I find it very beautiful. Soon after Jesus has raised Lazarus from the dead, he goes back to his friends and shares a dinner with them. You can imagine the joy at his return, after what he has done for that family: Lazarus, who was dead for four days, brought back to life and now sitting at table with his Saviour. No doubt laughing and celebrating, setting all the cares of the world aside and delighting in each other’s company, as you can only do with your closest friends
But then this stunning moment of great tenderness; Mary anoints Jesus’ feet with precious oil, and massages them with her hair. It’s deeply intimate, and highly symbolic: not just a demonstration of her devotion to him, but the same sort of anointing that will be done to his body for burial, after it is broken on the cross.
But there’s a fly in the ointment, as it were. In the midst of this beautiful scene, the harsh voice of Judas breaks in: “Why was this perfume not sold for three hundred denarii and the money given to the poor?”
And it’s a real problem, isn’t it; because even with John’s accusation that Judas only wanted to take the money for himself, Judas is sort of right. Why waste this oil on Jesus when it could be sold and help many out of poverty?
One denarius was the daily wage for a labourer at the time, so three-hundred denarii is nearly the average wage for a year. If we think about today’s average yearly wage in this country, we’re looking at something like £30,000.
But of course in St John’s Gospel, there are the details of the story on one level, and behind it the greater truth that the story points to. Jesus never performs any miracles, according to St John – they are referred to as signs. And these signs always point us to something profound about who God is, in Jesus.
What we’re being pointed to today is the same truth that’s been revealed to us in all our Gospel readings, in different ways, all the way through Lent. That is the incredible abundance of God’s love.
Mary shows us, in her colossally wasteful and extravagant act, how God deals with us. She is an icon of God’s own colossally extravagant love, poured out like costly oil on an undeserving creation; wasted on people who will mock it, and reject it, or tear each other apart over how to understand it.

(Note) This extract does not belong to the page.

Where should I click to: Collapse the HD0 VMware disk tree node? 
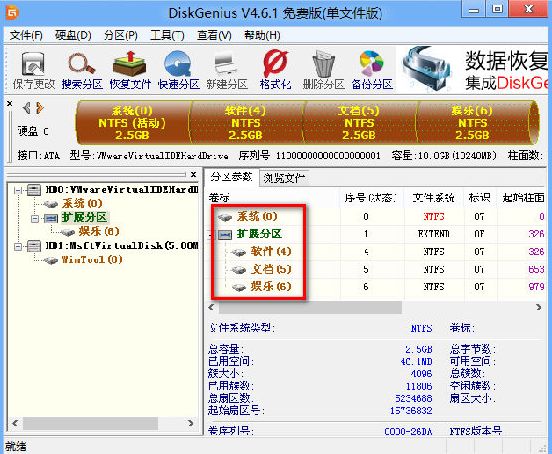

Does God regret that extravagance? Shouldn’t he have done something more practical with it, created something better and more deserving of his love?
When Judas questions what Mary is doing, he is right; but he is also completely wrong. Jesus rebukes him because to criticise Mary in her devotion to him is to criticise God in his devotion to us.
Jesus defends Mary because he is realistic about our human ways: because of our selfishness, and the way we squander and fight over God’s creation, there will always be the poor; we will always revert to unjust and oppressive systems, because we think that’s what keeps us safe.
But Jesus comes to do more than just make things a little better for a short while. He comes to bring in a kingdom of justice and truth; and just as the fragrance of Mary’s oil “filled the room” as she poured it out, he seeks to fill the world with the fragrance of God’s extravagant love, and the peace that comes from life in him.
The only way to true freedom from poverty and all that diminishes life, is the love demonstrated in the incarnation and consummated in the passion. Jesus pours out this love for us on the cross; and he calls us to pour out ourselves in turn, in his service, and the service of one another: to fill the world with his love. May that be our prayer, this Passiontide. Amen.